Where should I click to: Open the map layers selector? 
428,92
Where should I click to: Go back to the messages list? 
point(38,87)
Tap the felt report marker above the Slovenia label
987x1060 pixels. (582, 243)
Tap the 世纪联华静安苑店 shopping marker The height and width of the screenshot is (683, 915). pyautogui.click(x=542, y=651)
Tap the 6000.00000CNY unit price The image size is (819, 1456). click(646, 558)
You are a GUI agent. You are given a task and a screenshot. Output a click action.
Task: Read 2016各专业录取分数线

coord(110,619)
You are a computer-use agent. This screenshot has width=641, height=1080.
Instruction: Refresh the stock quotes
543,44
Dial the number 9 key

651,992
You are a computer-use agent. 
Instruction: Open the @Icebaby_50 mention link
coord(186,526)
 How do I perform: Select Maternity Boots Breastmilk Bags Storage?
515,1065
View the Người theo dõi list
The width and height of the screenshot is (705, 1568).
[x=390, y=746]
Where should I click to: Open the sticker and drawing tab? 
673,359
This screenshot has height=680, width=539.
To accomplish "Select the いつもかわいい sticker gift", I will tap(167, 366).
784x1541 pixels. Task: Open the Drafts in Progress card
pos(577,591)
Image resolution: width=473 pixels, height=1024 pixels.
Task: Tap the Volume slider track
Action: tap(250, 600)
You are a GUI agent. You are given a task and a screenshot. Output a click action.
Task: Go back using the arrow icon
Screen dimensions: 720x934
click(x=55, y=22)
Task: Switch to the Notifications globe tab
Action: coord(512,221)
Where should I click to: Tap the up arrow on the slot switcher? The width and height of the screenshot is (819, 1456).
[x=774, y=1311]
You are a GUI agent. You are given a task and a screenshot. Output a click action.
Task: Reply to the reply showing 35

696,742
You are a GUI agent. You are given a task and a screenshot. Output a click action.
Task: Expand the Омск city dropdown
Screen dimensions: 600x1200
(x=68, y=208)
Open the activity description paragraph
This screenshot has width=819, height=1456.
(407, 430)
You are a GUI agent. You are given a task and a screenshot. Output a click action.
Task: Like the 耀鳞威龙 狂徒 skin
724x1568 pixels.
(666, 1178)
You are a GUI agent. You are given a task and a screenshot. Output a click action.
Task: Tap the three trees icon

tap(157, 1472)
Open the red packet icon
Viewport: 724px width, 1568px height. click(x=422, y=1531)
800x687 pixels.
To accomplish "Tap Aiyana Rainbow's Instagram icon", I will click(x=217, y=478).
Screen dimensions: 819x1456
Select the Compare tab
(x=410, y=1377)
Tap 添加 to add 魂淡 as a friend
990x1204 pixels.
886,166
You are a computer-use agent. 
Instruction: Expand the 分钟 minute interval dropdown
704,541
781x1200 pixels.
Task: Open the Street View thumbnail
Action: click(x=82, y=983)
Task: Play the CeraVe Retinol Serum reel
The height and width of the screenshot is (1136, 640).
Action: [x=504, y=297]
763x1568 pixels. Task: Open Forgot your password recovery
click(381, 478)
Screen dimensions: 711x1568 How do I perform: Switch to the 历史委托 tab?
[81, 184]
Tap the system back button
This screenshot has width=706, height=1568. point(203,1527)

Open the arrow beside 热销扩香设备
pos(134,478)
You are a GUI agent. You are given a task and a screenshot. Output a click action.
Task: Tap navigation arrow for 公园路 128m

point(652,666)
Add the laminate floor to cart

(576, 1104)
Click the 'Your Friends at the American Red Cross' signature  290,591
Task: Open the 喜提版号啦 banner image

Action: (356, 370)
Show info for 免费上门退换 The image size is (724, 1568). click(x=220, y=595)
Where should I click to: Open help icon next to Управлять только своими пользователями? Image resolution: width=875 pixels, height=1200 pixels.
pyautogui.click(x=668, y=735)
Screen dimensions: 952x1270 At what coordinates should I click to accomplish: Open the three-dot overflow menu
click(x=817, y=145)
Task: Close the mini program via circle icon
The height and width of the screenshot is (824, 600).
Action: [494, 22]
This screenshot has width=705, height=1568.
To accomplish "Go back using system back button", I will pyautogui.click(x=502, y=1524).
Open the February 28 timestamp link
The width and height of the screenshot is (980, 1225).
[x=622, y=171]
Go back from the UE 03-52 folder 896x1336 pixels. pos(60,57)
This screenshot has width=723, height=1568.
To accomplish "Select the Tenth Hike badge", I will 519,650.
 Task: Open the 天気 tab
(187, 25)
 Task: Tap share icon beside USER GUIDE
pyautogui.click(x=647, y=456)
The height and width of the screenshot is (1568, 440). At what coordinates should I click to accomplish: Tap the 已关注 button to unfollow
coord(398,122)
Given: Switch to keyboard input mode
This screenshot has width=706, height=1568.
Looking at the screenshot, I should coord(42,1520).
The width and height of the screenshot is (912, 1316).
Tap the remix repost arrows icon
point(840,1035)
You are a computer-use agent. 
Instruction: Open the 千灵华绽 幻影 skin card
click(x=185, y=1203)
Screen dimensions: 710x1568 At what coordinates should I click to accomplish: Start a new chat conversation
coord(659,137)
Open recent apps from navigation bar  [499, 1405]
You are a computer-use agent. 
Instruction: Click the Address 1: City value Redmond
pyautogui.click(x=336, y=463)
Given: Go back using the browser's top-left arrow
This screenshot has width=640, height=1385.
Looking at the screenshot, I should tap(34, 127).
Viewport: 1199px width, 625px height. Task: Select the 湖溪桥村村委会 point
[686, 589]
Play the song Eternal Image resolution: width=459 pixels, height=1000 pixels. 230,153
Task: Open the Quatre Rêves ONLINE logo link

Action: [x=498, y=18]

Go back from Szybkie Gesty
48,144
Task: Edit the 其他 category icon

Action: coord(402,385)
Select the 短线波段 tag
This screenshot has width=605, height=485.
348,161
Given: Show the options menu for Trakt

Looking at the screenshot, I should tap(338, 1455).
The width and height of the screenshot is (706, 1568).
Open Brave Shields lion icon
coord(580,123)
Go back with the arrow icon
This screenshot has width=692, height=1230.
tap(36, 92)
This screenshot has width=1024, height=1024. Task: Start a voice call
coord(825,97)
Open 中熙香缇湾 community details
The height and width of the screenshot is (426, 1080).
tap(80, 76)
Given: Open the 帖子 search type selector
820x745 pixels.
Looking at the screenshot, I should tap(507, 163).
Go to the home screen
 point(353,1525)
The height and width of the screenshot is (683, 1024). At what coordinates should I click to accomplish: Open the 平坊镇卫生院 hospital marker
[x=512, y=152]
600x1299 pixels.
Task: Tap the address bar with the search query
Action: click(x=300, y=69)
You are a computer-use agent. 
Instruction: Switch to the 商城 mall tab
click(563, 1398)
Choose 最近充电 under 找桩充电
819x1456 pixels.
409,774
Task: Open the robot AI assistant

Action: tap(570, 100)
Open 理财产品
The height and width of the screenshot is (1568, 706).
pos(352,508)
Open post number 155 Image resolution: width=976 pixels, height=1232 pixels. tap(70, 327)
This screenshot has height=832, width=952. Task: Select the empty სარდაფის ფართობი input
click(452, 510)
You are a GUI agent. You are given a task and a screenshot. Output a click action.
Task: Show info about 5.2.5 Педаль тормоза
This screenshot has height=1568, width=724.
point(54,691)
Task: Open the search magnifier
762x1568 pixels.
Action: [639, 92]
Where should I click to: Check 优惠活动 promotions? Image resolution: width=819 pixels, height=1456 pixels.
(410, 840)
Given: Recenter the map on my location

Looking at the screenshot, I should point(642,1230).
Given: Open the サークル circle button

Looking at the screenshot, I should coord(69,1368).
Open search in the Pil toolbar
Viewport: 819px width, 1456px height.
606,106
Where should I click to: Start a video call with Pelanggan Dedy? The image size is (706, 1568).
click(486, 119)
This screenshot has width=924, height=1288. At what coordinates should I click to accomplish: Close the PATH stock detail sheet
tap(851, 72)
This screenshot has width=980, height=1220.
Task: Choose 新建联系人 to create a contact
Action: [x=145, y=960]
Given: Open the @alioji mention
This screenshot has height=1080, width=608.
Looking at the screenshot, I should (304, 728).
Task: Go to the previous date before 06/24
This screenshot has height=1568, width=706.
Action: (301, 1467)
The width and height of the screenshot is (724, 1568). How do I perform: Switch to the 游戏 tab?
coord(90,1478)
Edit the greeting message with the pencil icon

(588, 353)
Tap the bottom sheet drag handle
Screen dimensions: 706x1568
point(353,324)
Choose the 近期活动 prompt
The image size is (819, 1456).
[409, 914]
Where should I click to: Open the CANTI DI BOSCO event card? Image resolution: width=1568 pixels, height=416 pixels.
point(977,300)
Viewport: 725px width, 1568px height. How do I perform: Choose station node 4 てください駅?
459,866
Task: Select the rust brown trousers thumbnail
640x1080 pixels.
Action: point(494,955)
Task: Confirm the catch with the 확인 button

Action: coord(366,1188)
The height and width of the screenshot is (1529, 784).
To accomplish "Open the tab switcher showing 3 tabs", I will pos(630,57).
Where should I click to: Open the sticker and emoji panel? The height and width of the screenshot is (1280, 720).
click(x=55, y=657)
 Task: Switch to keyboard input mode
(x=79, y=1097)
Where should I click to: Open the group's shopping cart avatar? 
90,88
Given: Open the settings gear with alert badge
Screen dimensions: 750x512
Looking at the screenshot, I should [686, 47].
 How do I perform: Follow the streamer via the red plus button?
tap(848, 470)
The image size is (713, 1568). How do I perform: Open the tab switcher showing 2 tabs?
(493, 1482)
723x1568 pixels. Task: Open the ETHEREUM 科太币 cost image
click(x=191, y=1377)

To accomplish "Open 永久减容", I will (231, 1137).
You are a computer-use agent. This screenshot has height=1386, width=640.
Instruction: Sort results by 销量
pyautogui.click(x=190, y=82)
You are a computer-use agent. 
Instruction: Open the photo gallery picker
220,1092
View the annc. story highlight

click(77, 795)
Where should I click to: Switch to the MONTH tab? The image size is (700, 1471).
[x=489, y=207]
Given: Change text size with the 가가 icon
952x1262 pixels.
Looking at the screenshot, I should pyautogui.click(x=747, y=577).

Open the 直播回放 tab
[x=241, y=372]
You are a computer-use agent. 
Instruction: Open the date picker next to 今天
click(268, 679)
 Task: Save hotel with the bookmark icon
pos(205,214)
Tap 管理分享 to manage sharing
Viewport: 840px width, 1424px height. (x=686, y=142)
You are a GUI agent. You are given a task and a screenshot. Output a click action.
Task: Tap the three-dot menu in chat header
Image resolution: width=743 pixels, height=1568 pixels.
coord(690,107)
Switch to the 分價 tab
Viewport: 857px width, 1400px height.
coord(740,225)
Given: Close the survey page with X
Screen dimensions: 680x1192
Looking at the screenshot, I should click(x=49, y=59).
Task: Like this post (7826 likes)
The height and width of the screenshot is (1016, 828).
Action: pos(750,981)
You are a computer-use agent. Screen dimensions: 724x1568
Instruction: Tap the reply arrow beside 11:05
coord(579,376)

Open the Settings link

• _PROBLEM TO WORK ON_
How many lines of the records contain the word "picker"? Give only the number.

• _COMPLETE ANSWER_
2